- _What is being asked_: Copy the following lines exactly as they appear, with no changes.

- _Data extract_:
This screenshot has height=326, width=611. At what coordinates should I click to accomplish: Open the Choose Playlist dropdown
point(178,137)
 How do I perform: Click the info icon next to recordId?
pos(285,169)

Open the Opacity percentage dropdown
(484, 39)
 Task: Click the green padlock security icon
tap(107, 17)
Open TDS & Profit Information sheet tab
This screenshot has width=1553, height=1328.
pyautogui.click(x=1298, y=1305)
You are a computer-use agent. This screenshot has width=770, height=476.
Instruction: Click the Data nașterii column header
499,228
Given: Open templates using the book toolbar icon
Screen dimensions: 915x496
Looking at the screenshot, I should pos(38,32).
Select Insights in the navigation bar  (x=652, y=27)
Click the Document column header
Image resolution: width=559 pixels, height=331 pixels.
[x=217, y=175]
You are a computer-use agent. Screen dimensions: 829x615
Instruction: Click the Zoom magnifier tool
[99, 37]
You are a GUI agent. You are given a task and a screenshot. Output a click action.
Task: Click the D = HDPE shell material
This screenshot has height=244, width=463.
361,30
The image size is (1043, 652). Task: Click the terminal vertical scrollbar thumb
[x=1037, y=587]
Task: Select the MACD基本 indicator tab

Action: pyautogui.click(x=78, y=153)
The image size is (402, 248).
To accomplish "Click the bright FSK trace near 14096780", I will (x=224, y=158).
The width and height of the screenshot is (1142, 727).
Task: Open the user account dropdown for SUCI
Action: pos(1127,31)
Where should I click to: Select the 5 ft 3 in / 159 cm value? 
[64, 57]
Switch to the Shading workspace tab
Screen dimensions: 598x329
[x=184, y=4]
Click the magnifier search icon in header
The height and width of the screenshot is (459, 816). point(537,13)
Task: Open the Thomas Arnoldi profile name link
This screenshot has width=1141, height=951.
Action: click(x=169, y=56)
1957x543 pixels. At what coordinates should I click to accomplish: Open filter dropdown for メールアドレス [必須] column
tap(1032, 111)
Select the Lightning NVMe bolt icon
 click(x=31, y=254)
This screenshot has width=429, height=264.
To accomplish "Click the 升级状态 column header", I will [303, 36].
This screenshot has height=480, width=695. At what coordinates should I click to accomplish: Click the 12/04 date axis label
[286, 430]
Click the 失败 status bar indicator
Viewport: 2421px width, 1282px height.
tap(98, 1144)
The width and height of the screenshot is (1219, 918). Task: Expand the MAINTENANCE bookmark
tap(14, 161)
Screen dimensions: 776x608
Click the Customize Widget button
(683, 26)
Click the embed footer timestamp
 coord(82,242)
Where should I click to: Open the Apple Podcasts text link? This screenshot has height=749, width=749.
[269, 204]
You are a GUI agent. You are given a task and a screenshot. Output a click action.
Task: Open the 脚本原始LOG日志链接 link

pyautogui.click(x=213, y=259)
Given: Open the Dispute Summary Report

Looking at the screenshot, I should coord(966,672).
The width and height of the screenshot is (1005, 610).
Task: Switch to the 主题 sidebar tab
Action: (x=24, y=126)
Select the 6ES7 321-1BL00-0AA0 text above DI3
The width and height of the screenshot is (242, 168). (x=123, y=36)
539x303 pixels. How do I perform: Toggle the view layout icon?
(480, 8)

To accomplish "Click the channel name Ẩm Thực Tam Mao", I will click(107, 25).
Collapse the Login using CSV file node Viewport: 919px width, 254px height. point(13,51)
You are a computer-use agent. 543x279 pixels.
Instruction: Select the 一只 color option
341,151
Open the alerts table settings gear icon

- _Exercise solution_:
This screenshot has height=326, width=611. At what coordinates should I click to accomplish: Open the Choose Playlist dropdown
point(178,137)
 How do I perform: Click the info icon next to recordId?
pos(285,169)

Open the Opacity percentage dropdown
(484, 39)
 Task: Click the green padlock security icon
tap(107, 17)
Open TDS & Profit Information sheet tab
This screenshot has width=1553, height=1328.
pyautogui.click(x=1298, y=1305)
You are a computer-use agent. This screenshot has width=770, height=476.
Instruction: Click the Data nașterii column header
499,228
Given: Open templates using the book toolbar icon
Screen dimensions: 915x496
Looking at the screenshot, I should pos(38,32).
Select Insights in the navigation bar  (x=652, y=27)
Click the Document column header
Image resolution: width=559 pixels, height=331 pixels.
[x=217, y=175]
You are a computer-use agent. Screen dimensions: 829x615
Instruction: Click the Zoom magnifier tool
[99, 37]
You are a GUI agent. You are given a task and a screenshot. Output a click action.
Task: Click the D = HDPE shell material
This screenshot has height=244, width=463.
361,30
The image size is (1043, 652). Task: Click the terminal vertical scrollbar thumb
[x=1037, y=587]
Task: Select the MACD基本 indicator tab

Action: pyautogui.click(x=78, y=153)
The image size is (402, 248).
To accomplish "Click the bright FSK trace near 14096780", I will (x=224, y=158).
The width and height of the screenshot is (1142, 727).
Task: Open the user account dropdown for SUCI
Action: pos(1127,31)
Where should I click to: Select the 5 ft 3 in / 159 cm value? 
[64, 57]
Switch to the Shading workspace tab
Screen dimensions: 598x329
[x=184, y=4]
Click the magnifier search icon in header
The height and width of the screenshot is (459, 816). point(537,13)
Task: Open the Thomas Arnoldi profile name link
This screenshot has width=1141, height=951.
Action: click(x=169, y=56)
1957x543 pixels. At what coordinates should I click to accomplish: Open filter dropdown for メールアドレス [必須] column
tap(1032, 111)
Select the Lightning NVMe bolt icon
 click(x=31, y=254)
This screenshot has width=429, height=264.
To accomplish "Click the 升级状态 column header", I will [303, 36].
This screenshot has height=480, width=695. At what coordinates should I click to accomplish: Click the 12/04 date axis label
[286, 430]
Click the 失败 status bar indicator
Viewport: 2421px width, 1282px height.
tap(98, 1144)
The width and height of the screenshot is (1219, 918). Task: Expand the MAINTENANCE bookmark
tap(14, 161)
Screen dimensions: 776x608
Click the Customize Widget button
(683, 26)
Click the embed footer timestamp
 coord(82,242)
Where should I click to: Open the Apple Podcasts text link? This screenshot has height=749, width=749.
[269, 204]
You are a GUI agent. You are given a task and a screenshot. Output a click action.
Task: Open the 脚本原始LOG日志链接 link

pyautogui.click(x=213, y=259)
Given: Open the Dispute Summary Report

Looking at the screenshot, I should coord(966,672).
The width and height of the screenshot is (1005, 610).
Task: Switch to the 主题 sidebar tab
Action: (x=24, y=126)
Select the 6ES7 321-1BL00-0AA0 text above DI3
The width and height of the screenshot is (242, 168). (x=123, y=36)
539x303 pixels. How do I perform: Toggle the view layout icon?
(480, 8)

To accomplish "Click the channel name Ẩm Thực Tam Mao", I will click(107, 25).
Collapse the Login using CSV file node Viewport: 919px width, 254px height. point(13,51)
You are a computer-use agent. 543x279 pixels.
Instruction: Select the 一只 color option
341,151
Open the alerts table settings gear icon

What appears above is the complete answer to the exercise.